→ Problem to work on: Restate word for word the lines from the one bearing "The width and" through the end of the entries below, and leave every picture out.

→ Information shown:

▼▼▼

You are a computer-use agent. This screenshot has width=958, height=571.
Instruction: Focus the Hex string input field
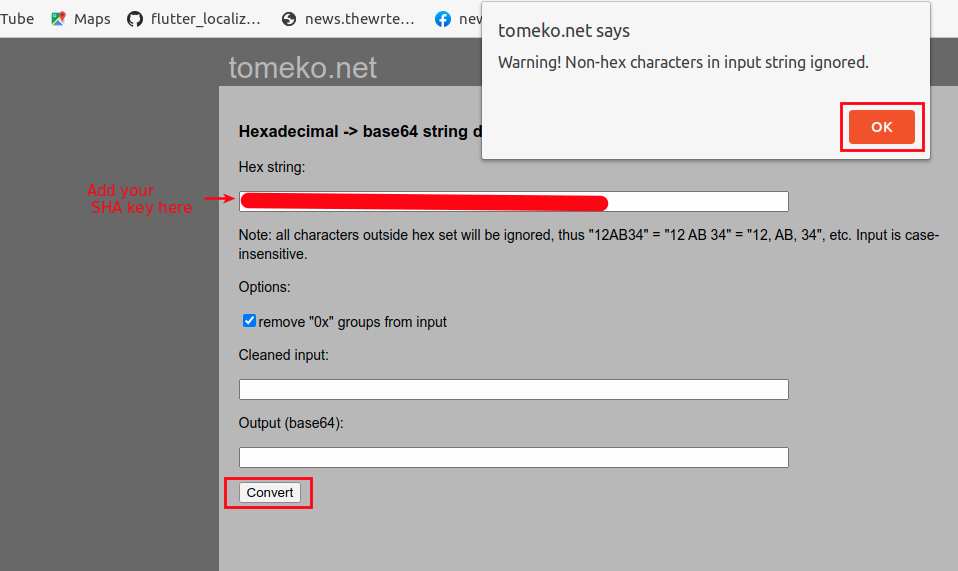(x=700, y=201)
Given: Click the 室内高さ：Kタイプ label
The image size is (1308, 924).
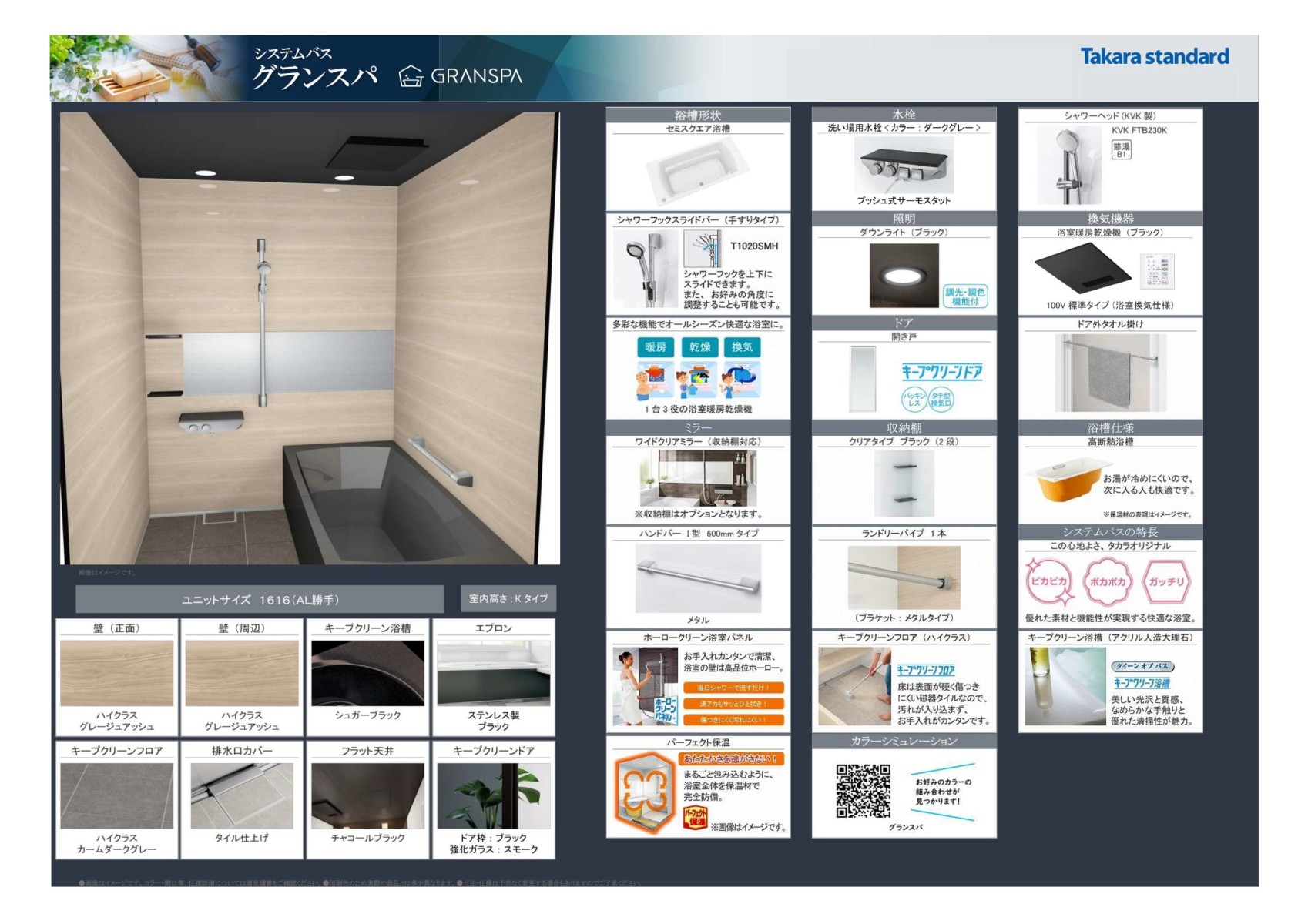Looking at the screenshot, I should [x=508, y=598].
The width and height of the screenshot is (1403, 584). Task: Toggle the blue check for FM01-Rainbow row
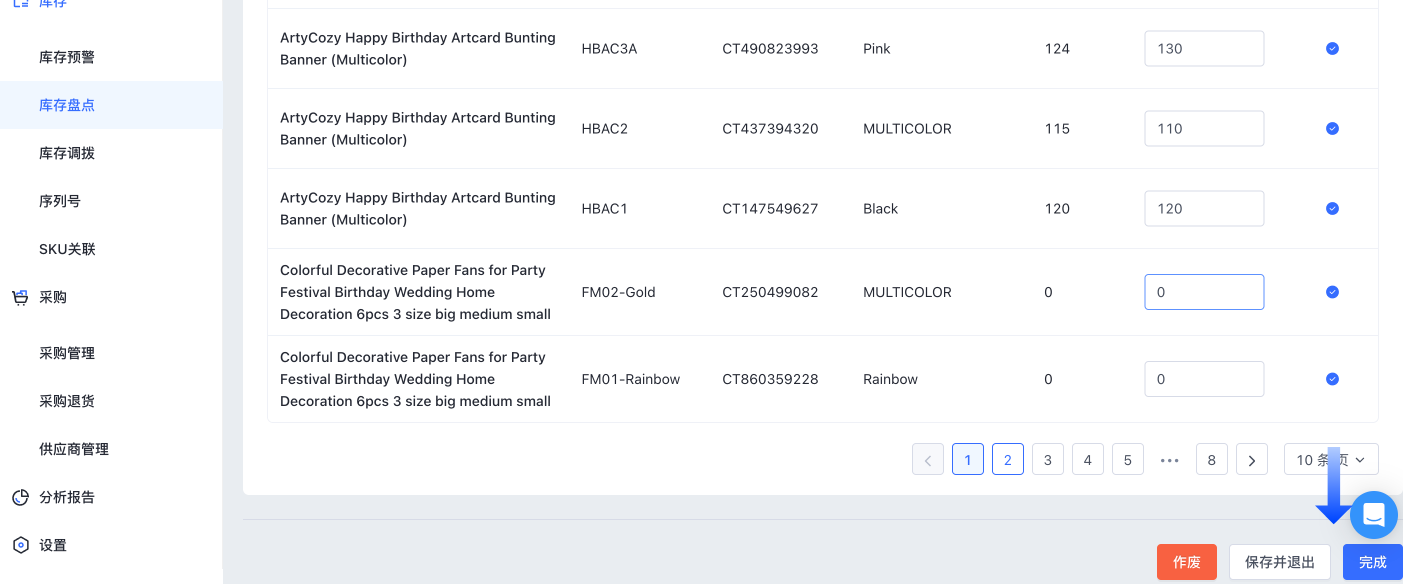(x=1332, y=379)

▲▲▲

→ Answer section:
The width and height of the screenshot is (1403, 584). Task: Toggle the blue check for FM01-Rainbow row
(x=1332, y=379)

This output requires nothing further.